Art. 74. O autor de obra teatral, ao autorizar
a sua tradução ou
adaptação, poderá fixar prazo para utilização
dela em representações
públicas.
Parágrafo único. Após o
decurso do prazo a que se refere este artigo,
não poderá opor-se o tradutor ou adaptador à
utilização de outra
tradução ou adaptação autorizada,
salvo se for cópia da sua.
Art. 75. Autorizada a representação
de obra teatral feita em
co-autoria, não poderá qualquer dos co-autores
revogar a autorização
dada, provocando a suspensão da temporada contratualmente
ajustada.
Art. 76. É impenhorável a parte
do produto dos espetáculos reservada
ao autor e aos artistas.
Capítulo III
Da Utilização da Obra de Arte
Plástica
Art. 77. Salvo convenção em contrário,
o autor de obra de arte
plástica, ao alienar o objeto em que ela se materializa,
transmite o
direito de expô-la, mas não transmite ao adquirente
o direito de
reproduzi-la.
Art. 78. A autorização para reproduzir
obra de arte plástica, por
qualquer processo, deve se fazer por escrito e se presume
onerosa.
Capítulo IV
Da Utilização da Obra Fotográfica
Art. 79. O autor de obra fotográfica
tem direito a reproduzi-la e
colocá-la à venda, observadas as restrições
à exposição, reprodução
e
venda de retratos, e sem prejuízo dos direitos de autor
sobre a obra
fotografada, se de artes plásticas protegidas.

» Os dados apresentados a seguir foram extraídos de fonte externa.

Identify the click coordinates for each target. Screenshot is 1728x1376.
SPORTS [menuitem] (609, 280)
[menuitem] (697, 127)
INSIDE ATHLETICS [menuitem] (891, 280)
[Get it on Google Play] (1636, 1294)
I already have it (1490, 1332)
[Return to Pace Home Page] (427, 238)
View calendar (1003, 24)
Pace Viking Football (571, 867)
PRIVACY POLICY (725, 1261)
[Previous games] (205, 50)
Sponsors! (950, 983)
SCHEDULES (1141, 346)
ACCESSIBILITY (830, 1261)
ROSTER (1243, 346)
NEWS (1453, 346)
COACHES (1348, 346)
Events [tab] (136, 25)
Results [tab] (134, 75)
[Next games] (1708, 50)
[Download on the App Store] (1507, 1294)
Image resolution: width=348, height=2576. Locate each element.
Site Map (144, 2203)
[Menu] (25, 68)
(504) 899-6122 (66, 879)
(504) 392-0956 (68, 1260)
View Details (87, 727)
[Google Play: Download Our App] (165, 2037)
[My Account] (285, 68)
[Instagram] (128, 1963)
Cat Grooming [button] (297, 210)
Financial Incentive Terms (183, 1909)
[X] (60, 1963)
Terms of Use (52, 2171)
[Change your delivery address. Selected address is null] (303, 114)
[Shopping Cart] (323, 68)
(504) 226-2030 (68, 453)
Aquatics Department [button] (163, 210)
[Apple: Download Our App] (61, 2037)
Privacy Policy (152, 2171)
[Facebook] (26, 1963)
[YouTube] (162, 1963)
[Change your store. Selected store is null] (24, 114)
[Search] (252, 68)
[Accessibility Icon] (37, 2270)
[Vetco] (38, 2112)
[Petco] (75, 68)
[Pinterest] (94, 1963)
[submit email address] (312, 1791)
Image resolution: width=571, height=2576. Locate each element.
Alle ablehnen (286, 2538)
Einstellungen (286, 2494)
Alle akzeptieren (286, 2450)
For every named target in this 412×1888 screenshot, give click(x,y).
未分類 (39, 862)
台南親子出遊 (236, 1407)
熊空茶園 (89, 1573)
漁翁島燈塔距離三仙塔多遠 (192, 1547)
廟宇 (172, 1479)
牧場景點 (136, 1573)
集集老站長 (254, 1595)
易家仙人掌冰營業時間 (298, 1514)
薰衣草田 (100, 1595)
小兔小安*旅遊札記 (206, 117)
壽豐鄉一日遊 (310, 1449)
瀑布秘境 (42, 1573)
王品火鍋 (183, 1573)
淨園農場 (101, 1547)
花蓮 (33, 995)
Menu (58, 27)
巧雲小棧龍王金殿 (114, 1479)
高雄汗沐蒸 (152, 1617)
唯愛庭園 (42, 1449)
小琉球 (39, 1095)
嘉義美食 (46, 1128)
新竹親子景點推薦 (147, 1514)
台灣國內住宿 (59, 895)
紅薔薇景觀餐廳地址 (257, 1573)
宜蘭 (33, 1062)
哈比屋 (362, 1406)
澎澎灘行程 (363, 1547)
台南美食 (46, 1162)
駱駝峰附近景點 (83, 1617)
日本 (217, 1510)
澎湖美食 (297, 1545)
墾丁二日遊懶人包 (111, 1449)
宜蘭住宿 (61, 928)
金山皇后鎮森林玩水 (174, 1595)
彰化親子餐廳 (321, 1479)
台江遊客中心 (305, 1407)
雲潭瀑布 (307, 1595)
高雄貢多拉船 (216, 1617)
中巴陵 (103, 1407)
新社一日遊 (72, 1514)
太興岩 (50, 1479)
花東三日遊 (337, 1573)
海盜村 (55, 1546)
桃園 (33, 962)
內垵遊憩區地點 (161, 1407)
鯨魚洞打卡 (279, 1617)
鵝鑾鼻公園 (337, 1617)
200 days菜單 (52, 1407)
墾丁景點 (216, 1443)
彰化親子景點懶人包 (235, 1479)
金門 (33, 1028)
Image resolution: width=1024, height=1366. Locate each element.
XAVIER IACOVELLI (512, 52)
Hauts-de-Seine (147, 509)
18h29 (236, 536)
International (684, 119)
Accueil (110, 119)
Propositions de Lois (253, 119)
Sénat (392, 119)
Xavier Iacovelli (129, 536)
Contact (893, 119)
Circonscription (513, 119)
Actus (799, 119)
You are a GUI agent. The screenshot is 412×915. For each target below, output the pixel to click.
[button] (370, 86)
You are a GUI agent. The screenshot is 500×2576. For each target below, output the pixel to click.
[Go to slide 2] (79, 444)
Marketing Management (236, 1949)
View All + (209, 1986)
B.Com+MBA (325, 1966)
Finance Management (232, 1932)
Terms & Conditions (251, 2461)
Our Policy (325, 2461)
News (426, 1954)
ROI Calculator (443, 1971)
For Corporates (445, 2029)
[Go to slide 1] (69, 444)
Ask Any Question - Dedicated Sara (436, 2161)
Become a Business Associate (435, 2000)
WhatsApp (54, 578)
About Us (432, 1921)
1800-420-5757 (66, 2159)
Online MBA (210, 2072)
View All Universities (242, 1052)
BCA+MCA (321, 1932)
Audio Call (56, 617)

§ 1º A fotografia, quando utilizada
por terceiros, indicará de forma
legível o nome do seu autor.
§ 2º É vedada a reprodução
de obra fotográfica que não esteja em
absoluta consonância com o original, salvo prévia
autorização do
autor.
Capítulo V
Da Utilização de Fonograma
Art. 80. Ao publicar o fonograma, o produtor
mencionará em cada
exemplar:
I - o título da obra incluída
e seu autor;
II - o nome ou pseudônimo do intérprete;
III - o ano de publicação;
IV - o seu nome ou marca que o identifique.
Capítulo VI
Da Utilização da Obra Audiovisual
Art. 81. A autorização do autor
e do intérprete de obra literária,
artística ou científica para produção
audiovisual implica, salvo
disposição em contrário, consentimento
para sua utilização econômica.
§ 1º A exclusividade da autorização
depende de cláusula expressa e
cessa dez anos após a celebração do contrato.
§ 2º Em cada cópia da obra
audiovisual, mencionará o produtor:
I - o título da obra audiovisual;
II - os nomes ou pseudônimos do diretor
e dos demais co-autores;
III - o título da obra adaptada e seu
autor, se for o caso;
IV - os artistas intérpretes;
V - o ano de publicação;
VI - o seu nome ou marca que o identifique.
Art. 82. O contrato de produção
audiovisual deve estabelecer:
I - a remuneração devida pelo
produtor aos co-autores da obra e aos
artistas intérpretes e executantes, bem como o tempo,
lugar e forma de
pagamento;
II - o prazo de conclusão da obra;
III - a responsabilidade do produtor para com
os co-autores, artistas
intérpretes ou executantes, no caso de co-produção.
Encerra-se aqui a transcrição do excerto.